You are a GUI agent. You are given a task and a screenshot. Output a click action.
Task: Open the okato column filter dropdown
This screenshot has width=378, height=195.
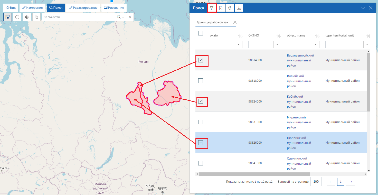[239, 44]
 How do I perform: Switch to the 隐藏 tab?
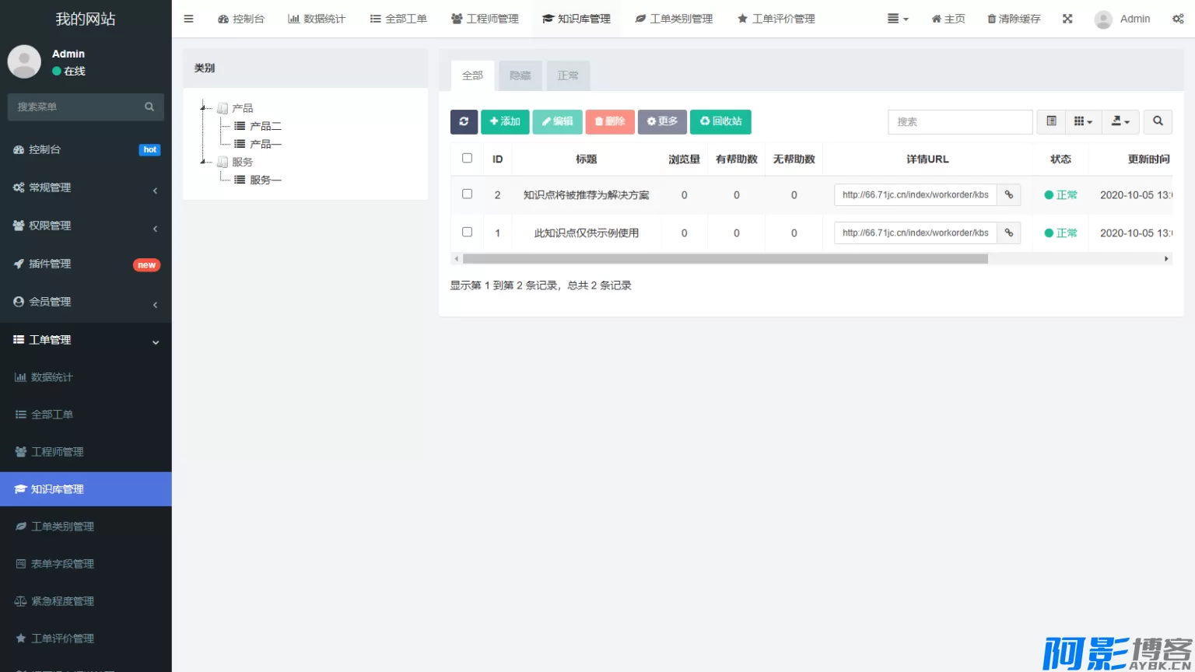(x=520, y=75)
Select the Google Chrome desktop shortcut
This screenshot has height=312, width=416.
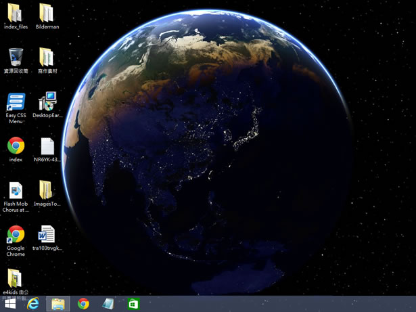tap(16, 234)
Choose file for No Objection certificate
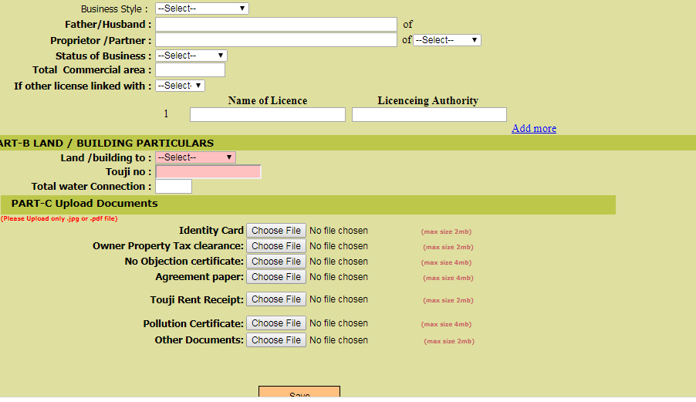Viewport: 696px width, 402px height. (276, 262)
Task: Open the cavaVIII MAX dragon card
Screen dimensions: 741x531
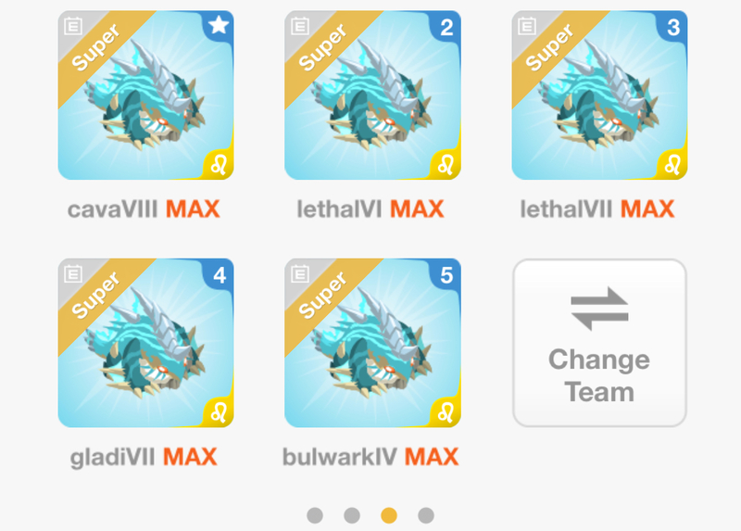Action: tap(145, 95)
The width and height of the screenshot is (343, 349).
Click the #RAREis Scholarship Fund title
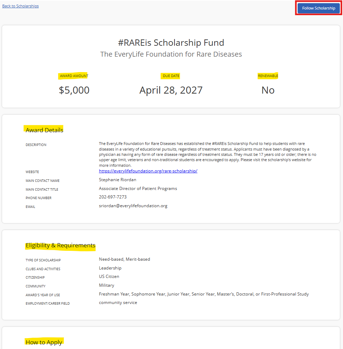[x=171, y=43]
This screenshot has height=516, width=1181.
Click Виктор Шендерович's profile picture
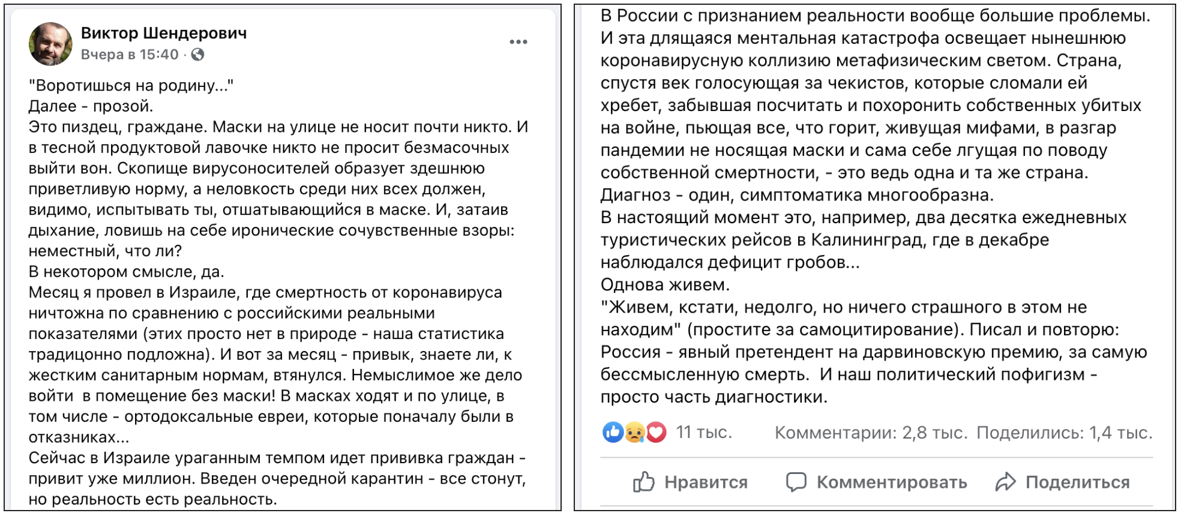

* **TASK GOAL**
Check the listing above for lines containing the string "Open", and copy each one.

* **EXERCISE OUTPUT**
Task: Open the okato column filter dropdown
Task: Open the cavaVIII MAX dragon card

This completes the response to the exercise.